## [TEXTE FOURNI]
------------------------------------------------------------

Faciliter le passage école-collège

Philippe Meirieu
Philippe Meirieu
Interrogé sur les enjeux du cycle 3 regroupant CM et 6ème et sur les difficultés qui peuvent accompagner sa mise en œuvre, Philippe Meirieu, professeur émérite en Sciences de l’Education et délégué à la formation tout au long de sa vie, répond aux questions de la rédaction.

Lea : Comment percevez-vous les enjeux du cycle 3, à cheval sur le premier et le second degré ?

Philippe Meirieu : La rupture entre l’école primaire et le collège est, en France, problématique. Elle l’est aussi bien du point de vue de la politique éducative, du point de vue pédagogique et psychologique que du point de vue institutionnel… Rappelons d’abord que, même si l’école primaire et le collège relèvent ensemble de "l’instruction obligatoire", concrétisée aujourd’hui par le "socle commun", ils renvoient à des représentations très différentes de l’enseignement. On prête à Jules Ferry cette formule : "On devient instituteur parce qu’on aime les enfants et professeur de mathématiques parce qu’on aime les mathématiques...". Il n’est pas sûr que cette phrase ait jamais été prononcée, mais elle a été pensée suffisamment fort pour modéliser les choses de manière particulièrement durable. L’enseignement primaire est organisé autour de la prise en charge globale de l’élève dans l’ensemble des disciplines et activités qui contribuent à son développement intellectuel. Le collège est, d’emblée, segmenté entre des disciplines, des professeurs, des règles du jeu, voire des univers différents entre lesquels l’élève ne fait pas toujours le lien. Le collège est bien plus un « petit lycée » qu’un prolongement de l’école primaire ; il met les élèves à l’épreuve pour voir s’ils peuvent entrer au lycée… quand il devrait plutôt se préoccuper de parfaire leur formation générale et citoyenne, de former leur intelligence et leur volonté.

------------------------------------------------------------

## [ENREGISTREMENTS]
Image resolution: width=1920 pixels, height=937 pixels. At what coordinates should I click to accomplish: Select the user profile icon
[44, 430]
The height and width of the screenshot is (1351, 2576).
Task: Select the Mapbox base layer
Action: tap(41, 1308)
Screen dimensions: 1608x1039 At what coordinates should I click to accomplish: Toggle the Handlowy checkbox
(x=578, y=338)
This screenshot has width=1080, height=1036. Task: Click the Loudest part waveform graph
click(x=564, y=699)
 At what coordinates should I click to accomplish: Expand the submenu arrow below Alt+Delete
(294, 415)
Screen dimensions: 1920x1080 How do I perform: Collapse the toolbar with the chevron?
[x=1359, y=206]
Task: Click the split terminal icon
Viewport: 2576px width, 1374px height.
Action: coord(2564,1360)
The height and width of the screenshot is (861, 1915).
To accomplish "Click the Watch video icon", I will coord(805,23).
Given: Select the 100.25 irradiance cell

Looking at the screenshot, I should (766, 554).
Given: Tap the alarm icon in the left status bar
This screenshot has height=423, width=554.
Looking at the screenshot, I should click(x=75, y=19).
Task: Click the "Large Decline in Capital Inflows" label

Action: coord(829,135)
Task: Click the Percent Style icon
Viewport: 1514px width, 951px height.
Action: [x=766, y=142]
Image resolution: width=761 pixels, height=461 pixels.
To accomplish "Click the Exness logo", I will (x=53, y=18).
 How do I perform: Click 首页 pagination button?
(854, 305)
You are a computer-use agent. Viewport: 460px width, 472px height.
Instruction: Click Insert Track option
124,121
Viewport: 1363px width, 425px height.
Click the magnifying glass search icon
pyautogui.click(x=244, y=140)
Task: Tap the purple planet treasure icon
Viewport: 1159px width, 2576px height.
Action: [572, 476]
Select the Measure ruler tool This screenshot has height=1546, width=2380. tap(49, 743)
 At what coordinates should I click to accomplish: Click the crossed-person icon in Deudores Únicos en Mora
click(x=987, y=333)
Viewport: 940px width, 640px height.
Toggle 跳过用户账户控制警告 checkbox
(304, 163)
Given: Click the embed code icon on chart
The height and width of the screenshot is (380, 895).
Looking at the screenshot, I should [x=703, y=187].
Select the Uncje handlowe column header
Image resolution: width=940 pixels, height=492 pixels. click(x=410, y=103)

------------------------------------------------------------

## [CONSIGNES]
1. Recopiez à l'identique l'intégralité du texte fourni sur le passage école-collège.
2. Restituez sous forme de CSV à deux colonnes, demande et reponse, uniquement les enregistrements compris entre la ligne contenant « Viewport: 940px width, 640px height. » et la fin des enregistrements, ces deux bornes incluses. Produisez une ligne par demande, placez chaque champ entre guillemets et remplacez les sauts de ligne par des espaces.

## [SOLUTIONS]
1.
Faciliter le passage école-collège

Philippe Meirieu
Philippe Meirieu
Interrogé sur les enjeux du cycle 3 regroupant CM et 6ème et sur les difficultés qui peuvent accompagner sa mise en œuvre, Philippe Meirieu, professeur émérite en Sciences de l’Education et délégué à la formation tout au long de sa vie, répond aux questions de la rédaction.

Lea : Comment percevez-vous les enjeux du cycle 3, à cheval sur le premier et le second degré ?

Philippe Meirieu : La rupture entre l’école primaire et le collège est, en France, problématique. Elle l’est aussi bien du point de vue de la politique éducative, du point de vue pédagogique et psychologique que du point de vue institutionnel… Rappelons d’abord que, même si l’école primaire et le collège relèvent ensemble de "l’instruction obligatoire", concrétisée aujourd’hui par le "socle commun", ils renvoient à des représentations très différentes de l’enseignement. On prête à Jules Ferry cette formule : "On devient instituteur parce qu’on aime les enfants et professeur de mathématiques parce qu’on aime les mathématiques...". Il n’est pas sûr que cette phrase ait jamais été prononcée, mais elle a été pensée suffisamment fort pour modéliser les choses de manière particulièrement durable. L’enseignement primaire est organisé autour de la prise en charge globale de l’élève dans l’ensemble des disciplines et activités qui contribuent à son développement intellectuel. Le collège est, d’emblée, segmenté entre des disciplines, des professeurs, des règles du jeu, voire des univers différents entre lesquels l’élève ne fait pas toujours le lien. Le collège est bien plus un « petit lycée » qu’un prolongement de l’école primaire ; il met les élèves à l’épreuve pour voir s’ils peuvent entrer au lycée… quand il devrait plutôt se préoccuper de parfaire leur formation générale et citoyenne, de former leur intelligence et leur volonté.

2.
demande,reponse
"Viewport: 940px width, 640px height. Toggle 跳过用户账户控制警告 checkbox","(304, 163)"
"Given: Click the embed code icon on chart The height and width of the screenshot is (380, 895).","Looking at the screenshot, I should [x=703, y=187]."
"Select the Uncje handlowe column header","Image resolution: width=940 pixels, height=492 pixels. click(x=410, y=103)"